It is hanging there on the electric pole near to the bus
stand on 80 feet road withstanding all weather - summer or monsoon - or
anything in-between which is more common these days. There are shades of red
paint here and there on its body which reminded me of its past glory. “Next
clearance 09:45”was the only visible thing on its body, yes I am talking about
the post-box which is anxiously looking for any other customer other than the postman
who might probably open it at 09:45!
I am sure this post-box will survive for some more days, as
its body is rugged and meant to last long even in extreme conditions. Even now
it is definitely used by a few – thanks to some section of people who still
believe that the invitation to a marriage or any other function to outstation guests
would be complete if and only if a printed copy of the invitation is sent by
post. Thanks to many government agencies who still insist that any written
communication to be sent to them only by ordinary post just to help their big
brother. Even if these beliefs and conditions fade away, the post-box would
continue to hang around there for some more time until the new-gen kids, who
are unaware of old postal systems, who suddenly become aware of the cleanliness
drive, start using these boxes mistaken as dustbins to dump the chocolate
wrappers and chewed gums!
Last year I inserted as many as two envelops into a post-box.
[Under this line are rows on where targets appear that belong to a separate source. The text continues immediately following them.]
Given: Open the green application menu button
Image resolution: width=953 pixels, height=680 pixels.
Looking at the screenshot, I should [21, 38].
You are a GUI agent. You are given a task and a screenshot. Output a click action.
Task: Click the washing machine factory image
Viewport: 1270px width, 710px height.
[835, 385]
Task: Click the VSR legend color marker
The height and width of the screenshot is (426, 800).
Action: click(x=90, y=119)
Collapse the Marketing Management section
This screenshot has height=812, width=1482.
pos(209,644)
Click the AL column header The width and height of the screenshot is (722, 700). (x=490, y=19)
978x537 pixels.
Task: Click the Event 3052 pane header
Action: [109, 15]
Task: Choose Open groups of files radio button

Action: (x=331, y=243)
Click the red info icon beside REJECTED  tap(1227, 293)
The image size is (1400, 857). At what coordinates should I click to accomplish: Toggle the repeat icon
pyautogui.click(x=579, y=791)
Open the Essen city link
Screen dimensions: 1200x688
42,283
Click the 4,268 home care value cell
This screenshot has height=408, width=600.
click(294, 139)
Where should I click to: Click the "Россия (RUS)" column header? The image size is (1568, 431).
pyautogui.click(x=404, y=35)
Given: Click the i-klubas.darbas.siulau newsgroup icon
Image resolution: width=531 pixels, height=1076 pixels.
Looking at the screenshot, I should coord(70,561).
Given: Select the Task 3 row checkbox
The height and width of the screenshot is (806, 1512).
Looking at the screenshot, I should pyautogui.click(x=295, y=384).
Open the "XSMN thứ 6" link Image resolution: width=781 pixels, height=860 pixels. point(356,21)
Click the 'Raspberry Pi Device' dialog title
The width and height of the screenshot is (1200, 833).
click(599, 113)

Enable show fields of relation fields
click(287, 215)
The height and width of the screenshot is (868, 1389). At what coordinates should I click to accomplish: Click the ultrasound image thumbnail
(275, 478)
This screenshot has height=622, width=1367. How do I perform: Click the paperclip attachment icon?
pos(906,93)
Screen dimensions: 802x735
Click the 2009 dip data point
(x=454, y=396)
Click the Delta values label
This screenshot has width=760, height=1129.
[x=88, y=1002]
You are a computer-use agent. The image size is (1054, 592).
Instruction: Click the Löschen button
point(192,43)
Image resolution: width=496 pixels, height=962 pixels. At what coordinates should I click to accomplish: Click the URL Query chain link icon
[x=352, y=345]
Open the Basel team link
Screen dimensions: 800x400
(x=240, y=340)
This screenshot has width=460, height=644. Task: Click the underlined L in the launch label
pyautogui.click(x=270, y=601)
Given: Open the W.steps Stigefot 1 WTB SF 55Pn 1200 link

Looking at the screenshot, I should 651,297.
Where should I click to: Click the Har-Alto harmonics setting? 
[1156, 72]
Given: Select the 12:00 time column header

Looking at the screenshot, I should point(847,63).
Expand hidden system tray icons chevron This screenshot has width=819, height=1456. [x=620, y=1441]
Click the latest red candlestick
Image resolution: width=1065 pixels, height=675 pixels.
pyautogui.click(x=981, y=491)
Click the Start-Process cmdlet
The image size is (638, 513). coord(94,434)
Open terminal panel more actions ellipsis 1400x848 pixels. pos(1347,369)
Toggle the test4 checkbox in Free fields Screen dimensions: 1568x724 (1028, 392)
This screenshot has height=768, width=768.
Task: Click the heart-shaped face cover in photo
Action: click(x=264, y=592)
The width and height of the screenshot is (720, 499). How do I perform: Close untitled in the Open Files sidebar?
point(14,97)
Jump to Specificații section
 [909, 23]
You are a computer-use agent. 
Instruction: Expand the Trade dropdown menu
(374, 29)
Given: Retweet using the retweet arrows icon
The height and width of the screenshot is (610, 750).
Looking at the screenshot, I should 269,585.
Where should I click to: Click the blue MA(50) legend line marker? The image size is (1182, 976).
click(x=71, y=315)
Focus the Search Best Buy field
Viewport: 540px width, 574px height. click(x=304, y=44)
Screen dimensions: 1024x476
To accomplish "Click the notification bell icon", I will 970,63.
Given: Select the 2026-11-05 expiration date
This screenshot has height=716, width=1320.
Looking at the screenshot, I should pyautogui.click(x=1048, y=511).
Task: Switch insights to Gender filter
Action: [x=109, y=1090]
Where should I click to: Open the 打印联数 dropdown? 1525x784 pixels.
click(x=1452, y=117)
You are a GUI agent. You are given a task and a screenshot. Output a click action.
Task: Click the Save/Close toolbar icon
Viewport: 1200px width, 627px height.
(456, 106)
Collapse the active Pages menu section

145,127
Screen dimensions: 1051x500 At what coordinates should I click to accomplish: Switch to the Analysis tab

One instance was to send the signed copy of my Income-tax returns to the IT
department (I hear this might not be required this year since I am proud owner
of an Aadhar card ). The second instance was when my wife wanted to participate
in a competition appeared in a women’s monthly magazine. She had meticulously collected
pages from six consecutive issues to answer some questions such as “who built
Taj Mahal?” only to find the challenge in the last issue which asked her to
respond to the question “what is the main reason you find it interesting to
read our magazine?”. I had to use all my brains to help her to come up with a statement
giving all non-existing reasons in as many as fifteen words. And I had to walk
to the nearest post-office to put that envelope containing all the answers into
a post-box. She didn’t win any prize as she religiously bought the next 6 issues to find the results. I hope that would be a good enough
reason for me not to go any way near a post-box this year!
I had approached Nair once. This was long time back- when my
uncle and his family landed up in the city with a wait-listed return train
ticket - when I was new to the city and wanted to prove my uncle that I was
already well-established - when online train reservations were unheard of. Uncle
wanted me to find ways to get the tickets confirmed – obviously less by hook and
more by crook. Somebody told me to meet Nair at the railway station. I had to
hang around for an hour or so to get the “darshan” of Nair, hefty fellow with a
thick, long mush. He heard my story as he was adjusting his mush with his left
thumb and index finger. “Come to the platform fifteen minutes prior to the departure
of the train” that’s all he said while collecting a huge “service fee” from me.
As promised, Nair was prompt with the confirmed tickets at the platform. I saw
many others thanking him profusely; he was majestically accepting every bit of
it while nurturing his mush continuously.
Years passed by, computerization of train reservations
happened. Luckily no other uncle came home with wait-listed return ticket and I
didn’t have any reason to approach Nair again. A few of them had already started
trying and struggling to book the tickets online from home using internet. I didn’t
want to be a guinea pig by testing those initial systems. I had opted to go to a
local reservation centre near my house. During one of those trips to the
centre, I found a familiar face – found a familiar mush would be more
appropriate to say. Same old Nair but reduced in weight and height (he stooped a lot) by a good
margin, only his mush remained as heavy as it was, though it turned grey. More
of computerization and less of manual intervention made Nair’s service
obsolete, now he was cleaning the computer terminals and bringing coffee/tea to
the young smart clerks at the computer desks as and when they demanded. My one hour stay at the centre, even after reaching there one hour prior to its opening time made it possible for me to witness Nair's new end-to-end services! Just
like the post-box, Nair was also somehow trying to survive while counting days
(do keep it in mind, post-box service was all legitimate while Nair was full of fraud and
malpractice– but it didn’t matter!)
Survival is important and it would somehow happen. The
smarter thing to do is to be a bit pro-active so that one does not feel the
pains of getting through it. And not to end up in the same fate as that of a post-box or Nair with the mush.